Industry 4.0 is dawning, and digitalization, decarbonization, and decentralization (aka D3) are fueling the electric grid (r)evolution. D3, in turn, creates opportunities for immense value creation, but invokes new technologies and design concepts, and change brings risk.
As the industrial revolution 4.0 is dawning on us, the digitalization of the utility grid and more broadly digitalization of our complete energy system is inevitable. While digitalization brings massive opportunities for value creation, it also brings significant challenges.
Considering the cyber-physical nature of the future grid, where massive amounts of sensors, communications, embedded computing, embedded controllers, and cloud software will dominate the operation and performance, industry leaders are embracing new design, test, deployment and life cycle maintenance processes based on model based engineering and more specifically model based testing.

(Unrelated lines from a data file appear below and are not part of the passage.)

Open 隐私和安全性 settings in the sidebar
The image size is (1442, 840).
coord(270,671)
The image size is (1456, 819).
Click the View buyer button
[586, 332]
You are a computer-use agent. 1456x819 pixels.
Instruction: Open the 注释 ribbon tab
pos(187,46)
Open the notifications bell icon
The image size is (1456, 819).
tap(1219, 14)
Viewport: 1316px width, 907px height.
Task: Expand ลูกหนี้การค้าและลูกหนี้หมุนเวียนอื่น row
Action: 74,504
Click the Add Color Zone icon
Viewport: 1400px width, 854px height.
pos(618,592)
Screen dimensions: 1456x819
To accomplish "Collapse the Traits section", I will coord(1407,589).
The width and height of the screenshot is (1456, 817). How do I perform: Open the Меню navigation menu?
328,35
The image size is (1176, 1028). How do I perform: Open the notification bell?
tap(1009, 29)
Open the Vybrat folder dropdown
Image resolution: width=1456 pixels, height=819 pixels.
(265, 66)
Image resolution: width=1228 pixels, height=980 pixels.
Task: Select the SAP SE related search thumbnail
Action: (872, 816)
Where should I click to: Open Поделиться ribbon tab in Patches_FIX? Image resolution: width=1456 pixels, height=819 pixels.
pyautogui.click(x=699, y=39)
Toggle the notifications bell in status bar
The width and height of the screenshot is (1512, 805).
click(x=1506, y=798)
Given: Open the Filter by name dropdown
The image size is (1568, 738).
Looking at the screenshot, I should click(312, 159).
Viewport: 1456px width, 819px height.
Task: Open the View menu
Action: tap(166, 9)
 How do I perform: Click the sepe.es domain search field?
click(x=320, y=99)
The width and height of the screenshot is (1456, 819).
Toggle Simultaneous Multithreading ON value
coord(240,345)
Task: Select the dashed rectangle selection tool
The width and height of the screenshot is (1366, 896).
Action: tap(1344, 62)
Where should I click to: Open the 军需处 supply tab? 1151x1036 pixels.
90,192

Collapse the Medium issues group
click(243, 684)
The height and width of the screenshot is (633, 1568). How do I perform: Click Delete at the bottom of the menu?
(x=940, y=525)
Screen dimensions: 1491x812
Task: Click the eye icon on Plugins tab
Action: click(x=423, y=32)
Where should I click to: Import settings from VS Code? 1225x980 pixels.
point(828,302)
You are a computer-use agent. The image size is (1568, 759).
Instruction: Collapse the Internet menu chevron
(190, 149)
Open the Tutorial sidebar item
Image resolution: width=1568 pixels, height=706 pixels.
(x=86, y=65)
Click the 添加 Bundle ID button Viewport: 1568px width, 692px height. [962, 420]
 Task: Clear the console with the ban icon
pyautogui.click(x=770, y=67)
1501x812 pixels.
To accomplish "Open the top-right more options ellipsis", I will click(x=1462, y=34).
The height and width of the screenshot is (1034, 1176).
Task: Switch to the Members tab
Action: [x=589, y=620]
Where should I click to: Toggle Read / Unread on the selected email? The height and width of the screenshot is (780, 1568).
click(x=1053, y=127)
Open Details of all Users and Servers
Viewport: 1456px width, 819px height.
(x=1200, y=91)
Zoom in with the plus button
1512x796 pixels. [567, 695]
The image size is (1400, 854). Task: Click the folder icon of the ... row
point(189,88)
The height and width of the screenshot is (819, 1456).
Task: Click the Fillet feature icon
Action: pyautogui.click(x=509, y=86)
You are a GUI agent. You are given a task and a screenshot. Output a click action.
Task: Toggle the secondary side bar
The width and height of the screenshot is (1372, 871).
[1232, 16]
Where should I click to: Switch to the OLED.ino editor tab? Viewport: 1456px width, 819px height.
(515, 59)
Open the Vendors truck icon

Interconnecting distributed energy resources (DER) to the grid, in the United States, requires compliance with a number of standards/grid codes, where three main ones are:
National Electrical Code (NEC),
Underwriters Laboratories (UL) 1741, and
Since the existing versions of UL 1741 and IEEE 1547 (IEEE 1547-2003) were written prior to the development of smart inverters they were being revised in the end of 2016 to cover new grid support, utility-interactive inverters and converters. Revisions of UL1741 and IEEE 1547 came from California. Indeed, in early 2013 regulators at the California Public Utilities Commission (CPUC) and California Energy Commission (CEC) jointly convened the Smart Inverter Working Group (SIWG).